TASK DIRECTIONS:
Which lines run from the one containing "Click the Needle" to the last line of the entries? Return them exactly, with nothing more.

+--

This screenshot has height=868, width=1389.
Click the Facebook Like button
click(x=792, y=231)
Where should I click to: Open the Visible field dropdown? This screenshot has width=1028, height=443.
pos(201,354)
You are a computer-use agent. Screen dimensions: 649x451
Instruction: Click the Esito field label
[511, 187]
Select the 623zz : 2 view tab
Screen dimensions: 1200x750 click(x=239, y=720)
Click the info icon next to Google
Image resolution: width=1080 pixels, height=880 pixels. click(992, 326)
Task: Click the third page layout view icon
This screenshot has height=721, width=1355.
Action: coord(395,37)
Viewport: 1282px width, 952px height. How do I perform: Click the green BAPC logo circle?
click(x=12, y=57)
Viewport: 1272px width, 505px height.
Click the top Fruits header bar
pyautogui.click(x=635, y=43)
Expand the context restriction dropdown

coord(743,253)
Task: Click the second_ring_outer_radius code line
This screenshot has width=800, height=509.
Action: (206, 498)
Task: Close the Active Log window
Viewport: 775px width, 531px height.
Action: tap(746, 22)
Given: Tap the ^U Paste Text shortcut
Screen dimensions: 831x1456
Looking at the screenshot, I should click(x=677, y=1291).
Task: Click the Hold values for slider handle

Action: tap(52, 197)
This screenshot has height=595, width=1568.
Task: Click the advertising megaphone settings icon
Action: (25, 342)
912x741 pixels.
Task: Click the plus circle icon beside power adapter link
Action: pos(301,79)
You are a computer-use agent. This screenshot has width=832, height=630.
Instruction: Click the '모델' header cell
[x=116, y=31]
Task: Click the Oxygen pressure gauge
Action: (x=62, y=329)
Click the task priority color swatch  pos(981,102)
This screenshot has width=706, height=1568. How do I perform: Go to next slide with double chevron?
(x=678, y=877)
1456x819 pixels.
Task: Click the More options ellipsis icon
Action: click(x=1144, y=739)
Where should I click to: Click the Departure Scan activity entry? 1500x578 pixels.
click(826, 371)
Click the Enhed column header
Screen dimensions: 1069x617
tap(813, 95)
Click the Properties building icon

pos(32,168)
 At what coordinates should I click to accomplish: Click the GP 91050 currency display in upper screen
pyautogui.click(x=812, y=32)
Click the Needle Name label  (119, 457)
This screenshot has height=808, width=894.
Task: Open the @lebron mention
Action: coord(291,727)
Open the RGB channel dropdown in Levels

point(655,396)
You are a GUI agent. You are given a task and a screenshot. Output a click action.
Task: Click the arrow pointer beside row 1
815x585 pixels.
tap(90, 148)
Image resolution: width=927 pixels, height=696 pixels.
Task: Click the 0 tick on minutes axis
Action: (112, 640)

+--

TASK RESPONSE:
Click the Needle Name label  (119, 457)
This screenshot has height=808, width=894.
Task: Open the @lebron mention
Action: coord(291,727)
Open the RGB channel dropdown in Levels

point(655,396)
You are a GUI agent. You are given a task and a screenshot. Output a click action.
Task: Click the arrow pointer beside row 1
815x585 pixels.
tap(90, 148)
Image resolution: width=927 pixels, height=696 pixels.
Task: Click the 0 tick on minutes axis
Action: (112, 640)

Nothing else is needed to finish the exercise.